まず、最初にお断りとして、今回取り上げる作品は決してつまらないという訳ではありません。「裏部屋」ではなく「普通部屋」での掲載でも何ら問題ありません。
しかしながら、「普通部屋」は更新日が決まっており、取り上げる作品数に限界があるのと、もう1つの理由で、今回、「裏部屋」にて取り上げさせて頂きます。
最近、コミックの映画化がやたら流行っています。そんな中、他の作品群とはやや毛色が違うのが「花田少年史 幽霊と秘密のトンネル」。
腕白少年・花田一路はある日トラックと衝突し、意識を失う。急死に一生を得るが、以来、一路は幽霊が見えるようになってしまう。。。
と、まるでホラーな話のようですが、どちらかと言えば人情ファンタジー。
一路と両親の関係、一路の友達である壮太との友情、壮太と亡父の絆、壮太の母の葛藤、幽霊の聖子とその父の秘密などが描かれているのですが、これがねぇー。。。
ちょーーーーーーーーーーーーーー良い話なんですよ!
3回ぐらい泣いたかな。
特に壮太と亡父のエピソードは、号泣級。
家族、親子。良くあるテーマなんだけど、それを明るく前向きに描き、感動を呼ぶ。
と、大絶賛なのに何故裏部屋!?
話は良いんですよ。話は。
でもね、映像が。。。
冒頭の一路が空を飛ぶシーンとかCGがあまりにもチープで、イチイチ気になる。まぁ、ファンタジーですからって割り切って見ていたのですが、絶望的な気分になったのが、漁師だった一路の父(西村雅彦)と壮太の父(杉本哲太)が船で遭難するシーン。
いくら予算がないにしても、この演出はないんじゃないの?いかにもプール、いかにも模型で、全く緊張感ないし。
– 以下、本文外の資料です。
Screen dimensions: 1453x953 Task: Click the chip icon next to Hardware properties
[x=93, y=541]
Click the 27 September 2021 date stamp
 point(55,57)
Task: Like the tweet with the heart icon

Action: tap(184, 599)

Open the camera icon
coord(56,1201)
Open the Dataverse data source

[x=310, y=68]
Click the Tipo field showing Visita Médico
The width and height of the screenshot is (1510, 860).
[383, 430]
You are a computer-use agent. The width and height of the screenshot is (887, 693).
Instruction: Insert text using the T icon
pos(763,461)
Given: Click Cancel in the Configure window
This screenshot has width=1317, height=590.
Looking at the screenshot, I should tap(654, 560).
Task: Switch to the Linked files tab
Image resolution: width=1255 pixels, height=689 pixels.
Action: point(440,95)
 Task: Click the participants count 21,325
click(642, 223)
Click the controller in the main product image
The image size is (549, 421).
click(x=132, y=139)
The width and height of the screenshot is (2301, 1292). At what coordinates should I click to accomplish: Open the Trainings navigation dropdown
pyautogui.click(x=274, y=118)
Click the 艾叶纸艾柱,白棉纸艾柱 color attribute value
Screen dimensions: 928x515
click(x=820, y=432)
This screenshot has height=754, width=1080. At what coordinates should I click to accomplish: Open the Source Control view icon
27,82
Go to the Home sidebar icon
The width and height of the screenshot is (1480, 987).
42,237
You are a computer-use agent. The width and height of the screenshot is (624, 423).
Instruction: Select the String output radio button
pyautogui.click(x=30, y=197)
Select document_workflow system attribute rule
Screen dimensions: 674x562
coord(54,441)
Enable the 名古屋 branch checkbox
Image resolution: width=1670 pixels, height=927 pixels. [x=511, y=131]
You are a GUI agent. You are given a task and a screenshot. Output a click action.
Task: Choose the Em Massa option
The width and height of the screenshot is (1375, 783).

物語において、このエピソードはとても重要なんだから、金が無いなりにもう少し工夫して欲しかったな。
なんかせっかく良いシーンに成り得るのに、興醒め。。。って。
物語は凄く良いのに、映像が白けさせる。本当におしい作品だと思った。
ついでに言うと、もう24歳なのに未だにセーラー服を着せられる安藤希って。。。
そして、もう一本。ご存知「日本沈没」。
監督が日本の特撮の第一人者である樋口真嗣(平成「ガメラ」シリーズ、「ローレライ」)ということで、CGは今の日本映画における最高の技術を用いているのでしょう。ハリウッド映画には適いませんが、「日本の特撮技術もここまできたかぁ〜」と感慨に耽ることが出来ます。
しかし、お、お話が。。。
まぁ、最初からその辺はあまり期待してはいなかったのですけどね。
だから、潜水艦パイロットの草?剛とレスキュー隊の柴崎コウ(というまるで新鮮味の無い2人)の恋愛部分や、科学者である豊川悦司らが日本沈没を阻止するために努力する部分、そして、大臣である大地真央たちが、国、国民をどうにかしようと奔走する部分とか、ヌルサもあるけど、まだ許容範囲だった。
いかんのは、吉田日出子、六平直政、大倉孝二と子役の福田麻由子らが崖崩れやらで、山道で隔離遭難してしまうところ。
過酷で、不安で、お腹が空いて、喉が渇いて、怖くて、絶望的な訳ですよ。なのに、何故それを描かない?
そして、それを助けに行くレスキュー隊の柴崎コウ。大切な人たちを助けに行く訳だが、何故、その現場に辿り着くまでの困難を描かない?
極限状態に置かれた人間たちの苦境や、愛すべき人たちを助けるために、数々の逆境を乗り越えてそこに向かう姿を描かないで、いきなり<ヘリコプターで登場 ⇒ 助かりました!>って。。。
ここクライマックスじゃないの?
映画的な興奮はそこに無い。
“日本映画としては”という枕言葉は付いてしまうけど、日本のCG技術の向上を楽しむという意味では、とても良いと思う。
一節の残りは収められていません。